+++ Input data +++

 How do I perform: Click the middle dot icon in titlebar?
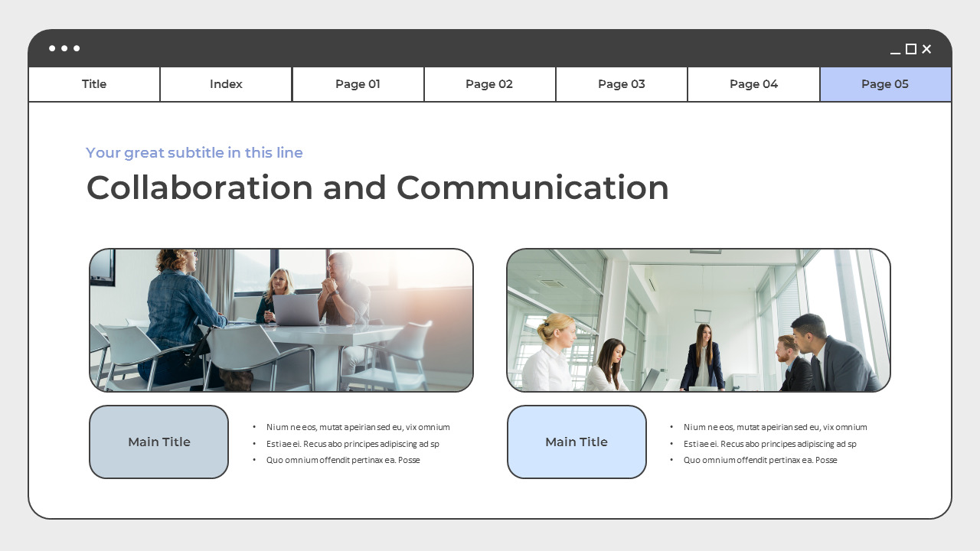[64, 48]
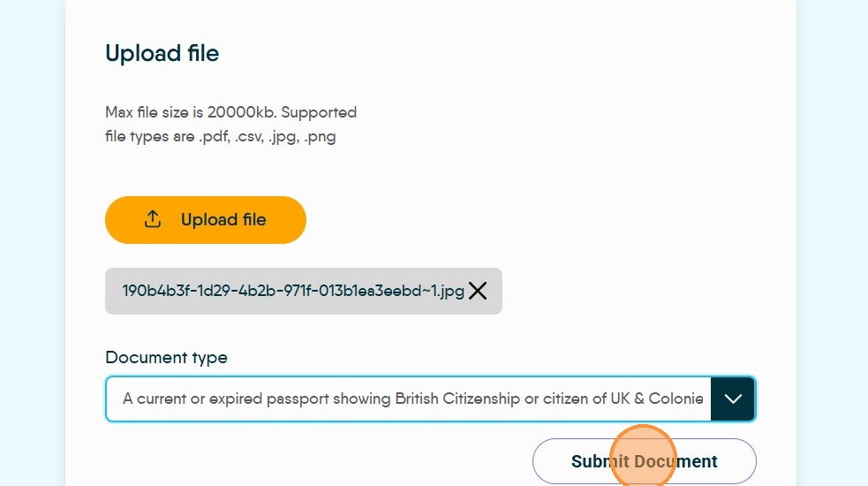
Task: Submit the document
Action: pyautogui.click(x=644, y=461)
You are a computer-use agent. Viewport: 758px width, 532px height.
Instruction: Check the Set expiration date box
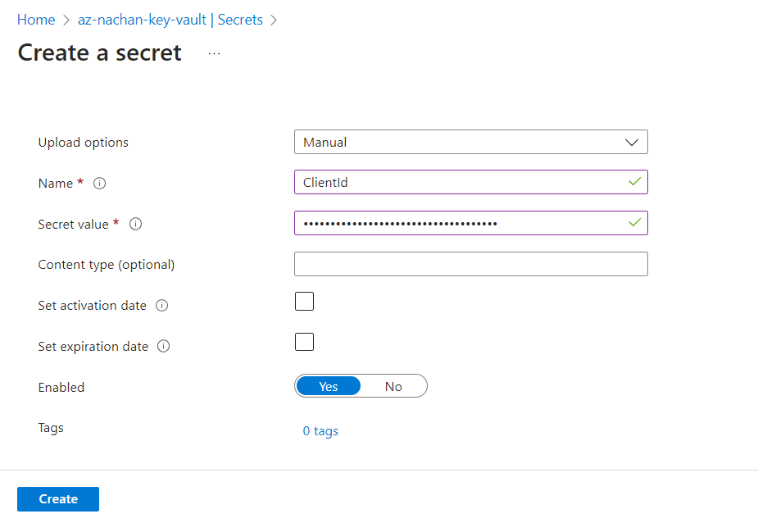point(304,342)
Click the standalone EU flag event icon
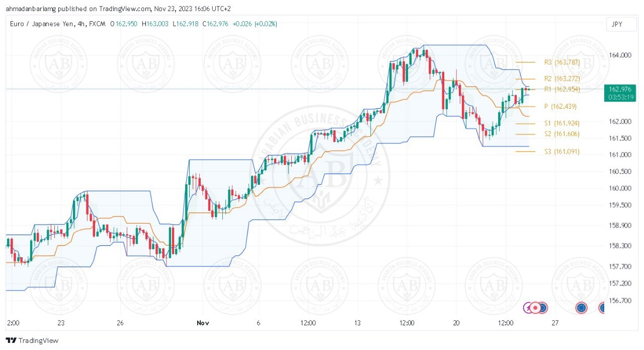 tap(582, 307)
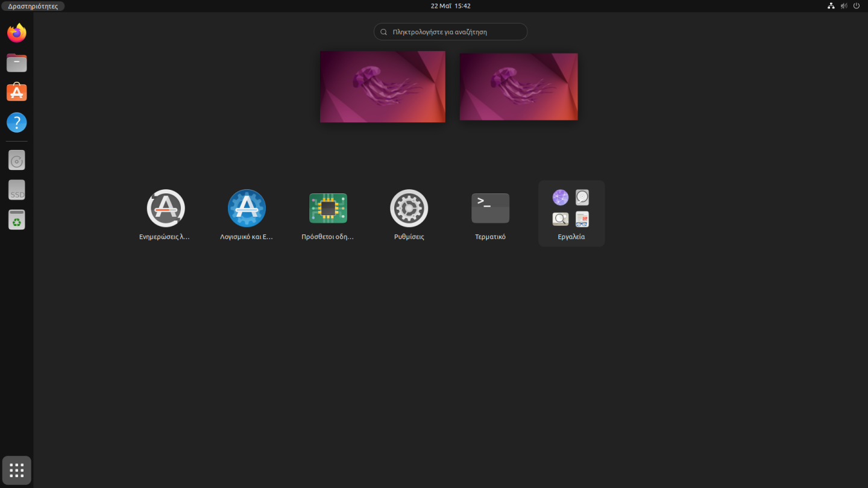Open Ubuntu App Center from the dock
The height and width of the screenshot is (488, 868).
[16, 92]
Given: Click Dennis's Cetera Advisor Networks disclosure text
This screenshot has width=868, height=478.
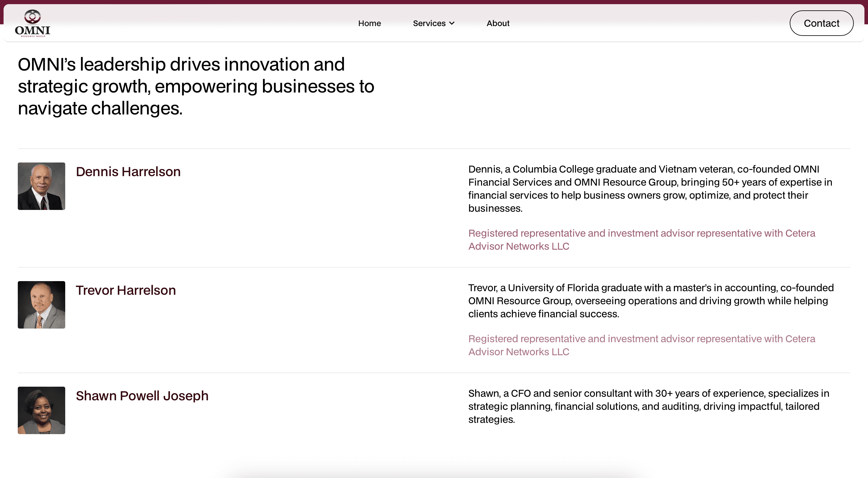Looking at the screenshot, I should [x=641, y=240].
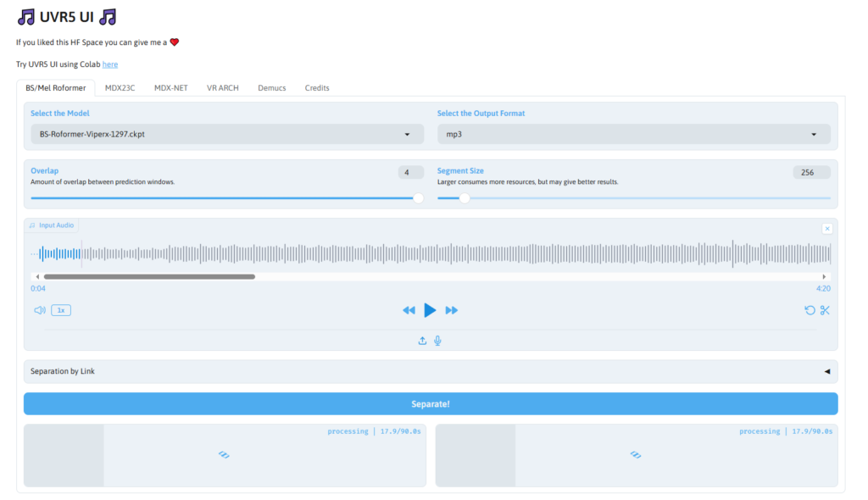Open the output format mp3 dropdown
The image size is (868, 500).
coord(633,134)
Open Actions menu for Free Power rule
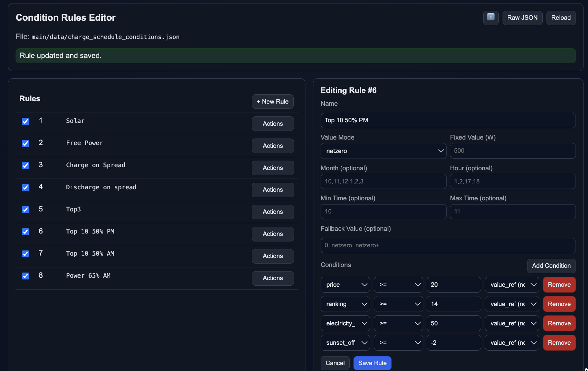This screenshot has height=371, width=588. [273, 146]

+++

• What you need to do:
Return the data word for word without its pictures.

• Task solution:
 How do I perform: Click the middle dot icon in titlebar?
[64, 48]
Task: Submit the document
Action: pyautogui.click(x=644, y=461)
You are a computer-use agent. Viewport: 758px width, 532px height.
Instruction: Check the Set expiration date box
point(304,342)
Click the standalone EU flag event icon
 tap(582, 307)
Open Ubuntu App Center from the dock
The height and width of the screenshot is (488, 868).
[16, 92]
Given: Click Dennis's Cetera Advisor Networks disclosure text
This screenshot has width=868, height=478.
Looking at the screenshot, I should [x=641, y=240].
Open the output format mp3 dropdown
The image size is (868, 500).
coord(633,134)
Open Actions menu for Free Power rule
This screenshot has height=371, width=588. [273, 146]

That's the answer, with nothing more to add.